START

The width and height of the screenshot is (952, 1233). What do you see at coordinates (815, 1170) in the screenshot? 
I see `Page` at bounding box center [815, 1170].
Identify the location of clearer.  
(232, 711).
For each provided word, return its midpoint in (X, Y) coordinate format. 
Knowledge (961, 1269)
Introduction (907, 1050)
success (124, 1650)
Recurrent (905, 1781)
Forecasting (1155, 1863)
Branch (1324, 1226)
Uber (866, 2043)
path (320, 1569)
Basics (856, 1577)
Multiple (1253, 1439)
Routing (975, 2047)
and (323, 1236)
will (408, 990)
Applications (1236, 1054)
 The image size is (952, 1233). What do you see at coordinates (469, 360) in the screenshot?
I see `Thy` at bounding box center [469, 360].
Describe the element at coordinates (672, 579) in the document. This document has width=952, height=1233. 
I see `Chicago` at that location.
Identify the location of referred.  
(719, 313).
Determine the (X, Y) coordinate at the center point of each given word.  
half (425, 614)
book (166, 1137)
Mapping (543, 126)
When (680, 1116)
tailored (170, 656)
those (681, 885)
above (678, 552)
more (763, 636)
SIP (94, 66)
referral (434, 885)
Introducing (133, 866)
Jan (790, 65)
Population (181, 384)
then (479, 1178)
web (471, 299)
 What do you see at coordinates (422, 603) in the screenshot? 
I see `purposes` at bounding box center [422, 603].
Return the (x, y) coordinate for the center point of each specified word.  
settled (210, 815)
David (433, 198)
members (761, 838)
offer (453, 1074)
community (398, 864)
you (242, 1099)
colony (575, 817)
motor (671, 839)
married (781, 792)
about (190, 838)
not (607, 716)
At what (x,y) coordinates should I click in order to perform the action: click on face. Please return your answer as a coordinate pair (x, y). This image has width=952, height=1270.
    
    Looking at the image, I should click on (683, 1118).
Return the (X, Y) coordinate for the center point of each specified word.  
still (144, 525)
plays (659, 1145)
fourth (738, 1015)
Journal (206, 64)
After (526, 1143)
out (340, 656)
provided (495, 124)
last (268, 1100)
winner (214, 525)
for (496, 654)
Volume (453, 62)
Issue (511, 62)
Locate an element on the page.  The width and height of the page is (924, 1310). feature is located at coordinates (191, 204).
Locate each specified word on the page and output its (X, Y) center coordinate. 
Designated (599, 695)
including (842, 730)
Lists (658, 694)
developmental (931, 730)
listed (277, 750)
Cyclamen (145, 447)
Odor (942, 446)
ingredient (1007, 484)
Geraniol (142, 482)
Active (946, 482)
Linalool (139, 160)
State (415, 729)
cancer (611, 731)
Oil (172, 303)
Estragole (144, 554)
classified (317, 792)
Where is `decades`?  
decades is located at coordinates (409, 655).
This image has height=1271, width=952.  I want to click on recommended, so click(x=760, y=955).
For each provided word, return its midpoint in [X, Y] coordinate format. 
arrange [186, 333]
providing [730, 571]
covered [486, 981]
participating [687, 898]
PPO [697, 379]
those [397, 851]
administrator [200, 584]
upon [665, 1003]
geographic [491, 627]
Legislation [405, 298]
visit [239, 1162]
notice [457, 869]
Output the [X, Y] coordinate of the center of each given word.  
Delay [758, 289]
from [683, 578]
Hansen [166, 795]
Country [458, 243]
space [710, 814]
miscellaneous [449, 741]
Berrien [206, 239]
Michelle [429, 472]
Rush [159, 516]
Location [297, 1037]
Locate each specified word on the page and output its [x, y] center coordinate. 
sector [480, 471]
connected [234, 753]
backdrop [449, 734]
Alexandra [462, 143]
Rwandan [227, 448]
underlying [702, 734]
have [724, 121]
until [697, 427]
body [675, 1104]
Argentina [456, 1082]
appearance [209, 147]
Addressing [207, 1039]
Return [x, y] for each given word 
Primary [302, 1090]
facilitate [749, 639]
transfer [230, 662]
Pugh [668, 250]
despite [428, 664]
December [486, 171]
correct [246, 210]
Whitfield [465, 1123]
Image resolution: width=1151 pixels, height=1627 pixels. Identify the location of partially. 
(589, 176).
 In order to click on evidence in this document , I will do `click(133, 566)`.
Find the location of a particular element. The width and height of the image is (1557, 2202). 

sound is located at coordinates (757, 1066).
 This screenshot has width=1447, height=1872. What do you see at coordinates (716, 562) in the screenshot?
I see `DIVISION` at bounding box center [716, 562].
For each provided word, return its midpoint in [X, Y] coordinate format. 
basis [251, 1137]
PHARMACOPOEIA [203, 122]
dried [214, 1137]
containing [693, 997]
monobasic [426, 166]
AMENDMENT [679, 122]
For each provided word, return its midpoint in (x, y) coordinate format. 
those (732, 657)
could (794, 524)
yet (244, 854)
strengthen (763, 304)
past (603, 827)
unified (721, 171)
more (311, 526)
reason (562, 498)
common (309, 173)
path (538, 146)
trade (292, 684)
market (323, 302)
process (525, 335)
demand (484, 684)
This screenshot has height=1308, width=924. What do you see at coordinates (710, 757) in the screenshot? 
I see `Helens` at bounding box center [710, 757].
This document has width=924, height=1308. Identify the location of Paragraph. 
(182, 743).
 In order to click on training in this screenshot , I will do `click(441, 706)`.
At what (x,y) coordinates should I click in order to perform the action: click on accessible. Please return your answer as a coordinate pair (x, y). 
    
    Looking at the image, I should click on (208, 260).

END

→ What is required
Can you set down all of the records above again, unchanged and word for word?

→ Answer below
The width and height of the screenshot is (952, 1233). What do you see at coordinates (815, 1170) in the screenshot? 
I see `Page` at bounding box center [815, 1170].
Identify the location of clearer.  
(232, 711).
For each provided word, return its midpoint in (X, Y) coordinate format. 
Knowledge (961, 1269)
Introduction (907, 1050)
success (124, 1650)
Recurrent (905, 1781)
Forecasting (1155, 1863)
Branch (1324, 1226)
Uber (866, 2043)
path (320, 1569)
Basics (856, 1577)
Multiple (1253, 1439)
Routing (975, 2047)
and (323, 1236)
will (408, 990)
Applications (1236, 1054)
 The image size is (952, 1233). What do you see at coordinates (469, 360) in the screenshot?
I see `Thy` at bounding box center [469, 360].
Describe the element at coordinates (672, 579) in the document. This document has width=952, height=1233. 
I see `Chicago` at that location.
Identify the location of referred.  
(719, 313).
Determine the (X, Y) coordinate at the center point of each given word.  
half (425, 614)
book (166, 1137)
Mapping (543, 126)
When (680, 1116)
tailored (170, 656)
those (681, 885)
above (678, 552)
more (763, 636)
SIP (94, 66)
referral (434, 885)
Introducing (133, 866)
Jan (790, 65)
Population (181, 384)
then (479, 1178)
web (471, 299)
 What do you see at coordinates (422, 603) in the screenshot? 
I see `purposes` at bounding box center [422, 603].
Return the (x, y) coordinate for the center point of each specified word.  
settled (210, 815)
David (433, 198)
members (761, 838)
offer (453, 1074)
community (398, 864)
you (242, 1099)
colony (575, 817)
motor (671, 839)
married (781, 792)
about (190, 838)
not (607, 716)
At what (x,y) coordinates should I click in order to perform the action: click on face. Please return your answer as a coordinate pair (x, y). This image has width=952, height=1270.
    
    Looking at the image, I should click on (683, 1118).
Return the (X, Y) coordinate for the center point of each specified word.  
still (144, 525)
plays (659, 1145)
fourth (738, 1015)
Journal (206, 64)
After (526, 1143)
out (340, 656)
provided (495, 124)
last (268, 1100)
winner (214, 525)
for (496, 654)
Volume (453, 62)
Issue (511, 62)
Locate an element on the page.  The width and height of the page is (924, 1310). feature is located at coordinates (191, 204).
Locate each specified word on the page and output its (X, Y) center coordinate. 
Designated (599, 695)
including (842, 730)
Lists (658, 694)
developmental (931, 730)
listed (277, 750)
Cyclamen (145, 447)
Odor (942, 446)
ingredient (1007, 484)
Geraniol (142, 482)
Active (946, 482)
Linalool (139, 160)
State (415, 729)
cancer (611, 731)
Oil (172, 303)
Estragole (144, 554)
classified (317, 792)
Where is `decades`?  
decades is located at coordinates (409, 655).
This image has height=1271, width=952.  I want to click on recommended, so click(x=760, y=955).
For each provided word, return its midpoint in [X, Y] coordinate format. 
arrange [186, 333]
providing [730, 571]
covered [486, 981]
participating [687, 898]
PPO [697, 379]
those [397, 851]
administrator [200, 584]
upon [665, 1003]
geographic [491, 627]
Legislation [405, 298]
visit [239, 1162]
notice [457, 869]
Output the [X, Y] coordinate of the center of each given word.  
Delay [758, 289]
from [683, 578]
Hansen [166, 795]
Country [458, 243]
space [710, 814]
miscellaneous [449, 741]
Berrien [206, 239]
Michelle [429, 472]
Rush [159, 516]
Location [297, 1037]
Locate each specified word on the page and output its [x, y] center coordinate. 
sector [480, 471]
connected [234, 753]
backdrop [449, 734]
Alexandra [462, 143]
Rwandan [227, 448]
underlying [702, 734]
have [724, 121]
until [697, 427]
body [675, 1104]
Argentina [456, 1082]
appearance [209, 147]
Addressing [207, 1039]
Return [x, y] for each given word 
Primary [302, 1090]
facilitate [749, 639]
transfer [230, 662]
Pugh [668, 250]
despite [428, 664]
December [486, 171]
correct [246, 210]
Whitfield [465, 1123]
Image resolution: width=1151 pixels, height=1627 pixels. Identify the location of partially. 
(589, 176).
 In order to click on evidence in this document , I will do `click(133, 566)`.
Find the location of a particular element. The width and height of the image is (1557, 2202). 

sound is located at coordinates (757, 1066).
 This screenshot has width=1447, height=1872. What do you see at coordinates (716, 562) in the screenshot?
I see `DIVISION` at bounding box center [716, 562].
For each provided word, return its midpoint in [X, Y] coordinate format. 
basis [251, 1137]
PHARMACOPOEIA [203, 122]
dried [214, 1137]
containing [693, 997]
monobasic [426, 166]
AMENDMENT [679, 122]
For each provided word, return its midpoint in (x, y) coordinate format. 
those (732, 657)
could (794, 524)
yet (244, 854)
strengthen (763, 304)
past (603, 827)
unified (721, 171)
more (311, 526)
reason (562, 498)
common (309, 173)
path (538, 146)
trade (292, 684)
market (323, 302)
process (525, 335)
demand (484, 684)
This screenshot has height=1308, width=924. What do you see at coordinates (710, 757) in the screenshot? 
I see `Helens` at bounding box center [710, 757].
This document has width=924, height=1308. Identify the location of Paragraph. 
(182, 743).
 In order to click on training in this screenshot , I will do `click(441, 706)`.
At what (x,y) coordinates should I click in order to perform the action: click on accessible. Please return your answer as a coordinate pair (x, y). 
    
    Looking at the image, I should click on (208, 260).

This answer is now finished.